Data for analysis below:

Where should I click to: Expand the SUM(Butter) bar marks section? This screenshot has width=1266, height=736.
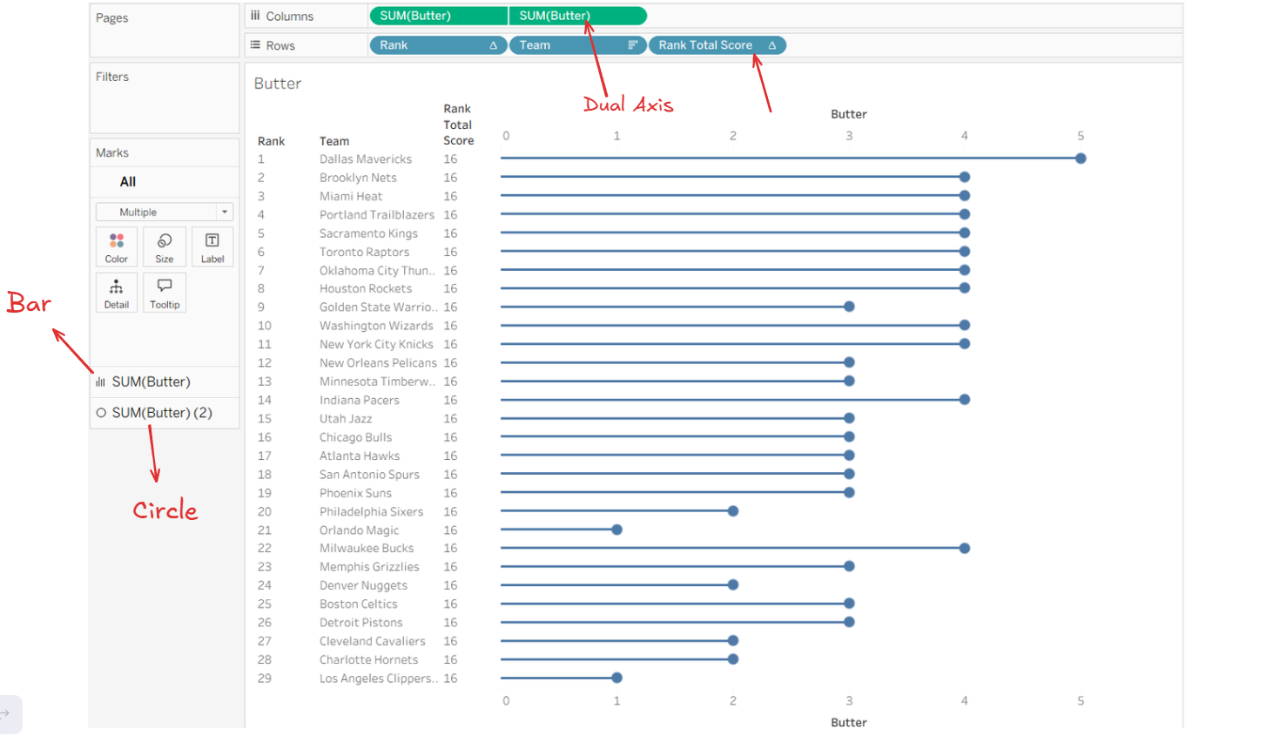[x=151, y=382]
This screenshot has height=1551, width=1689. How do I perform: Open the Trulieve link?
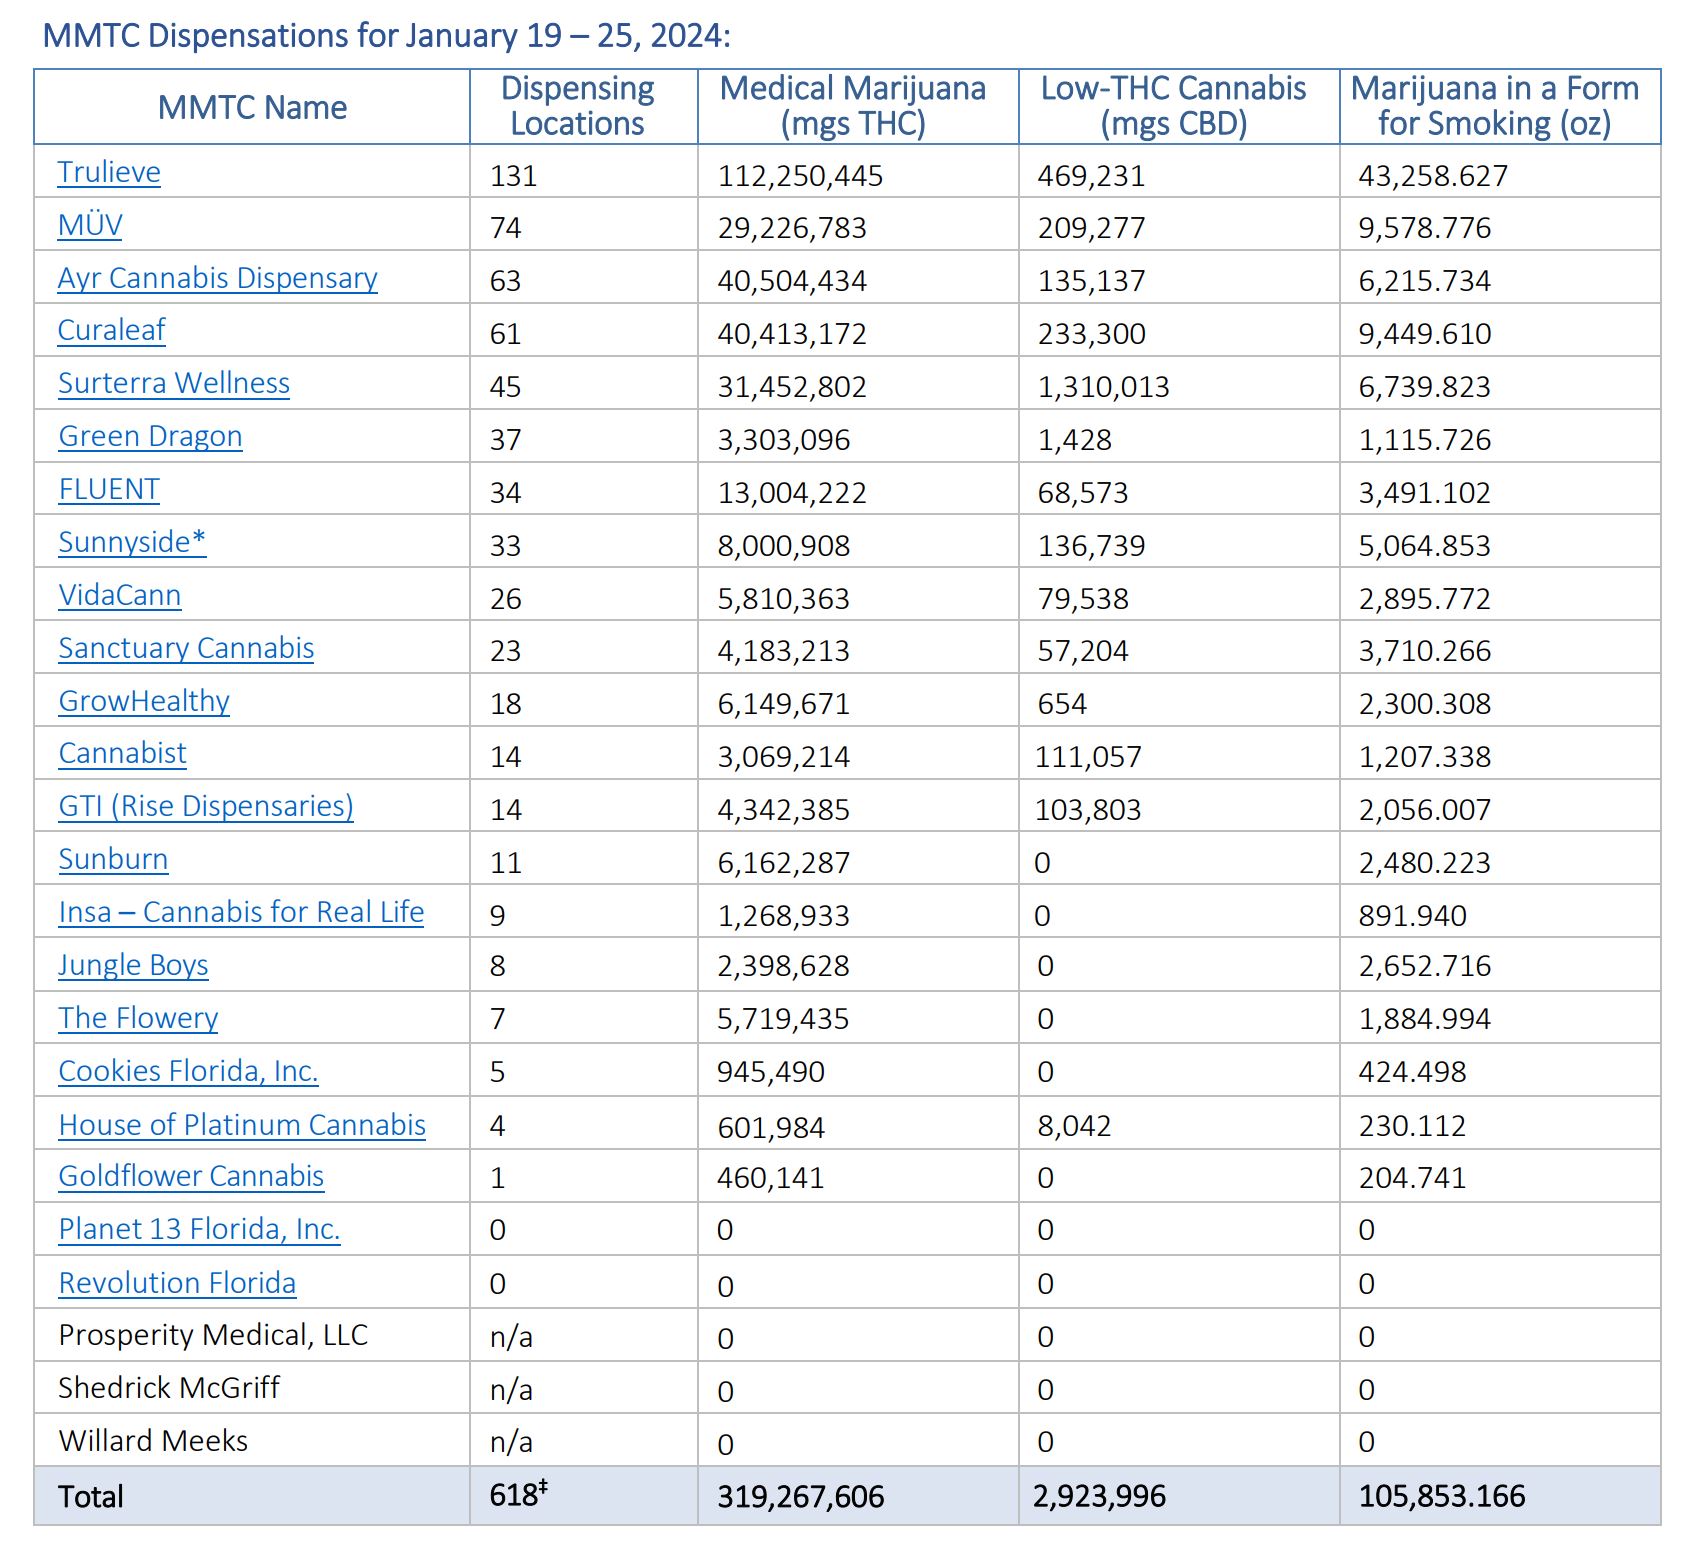coord(109,172)
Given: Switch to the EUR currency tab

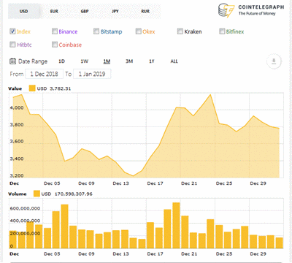Looking at the screenshot, I should coord(54,11).
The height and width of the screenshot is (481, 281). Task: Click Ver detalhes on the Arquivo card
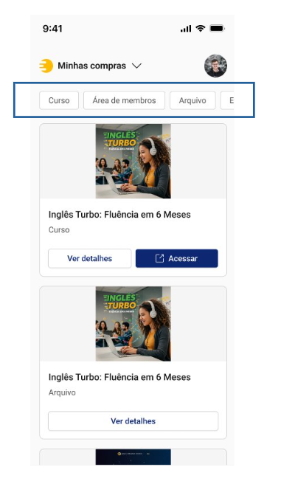(133, 421)
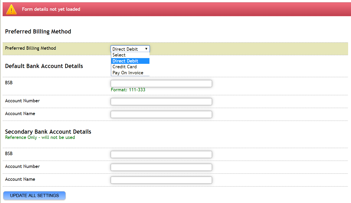
Task: Click 'Reference Only - will not be used' text
Action: click(40, 137)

End of Data for analysis.

_Task objective_:
Where the line with "Given: Switch to the EUR currency tab" appears, begin there and transcribe exactly through the last line of the data, leaving all pictures aside.

_Written reply_:
Given: Switch to the EUR currency tab

Looking at the screenshot, I should coord(54,11).
The height and width of the screenshot is (481, 281). Task: Click Ver detalhes on the Arquivo card
(133, 421)
Task: Click 'Reference Only - will not be used' text
Action: click(40, 137)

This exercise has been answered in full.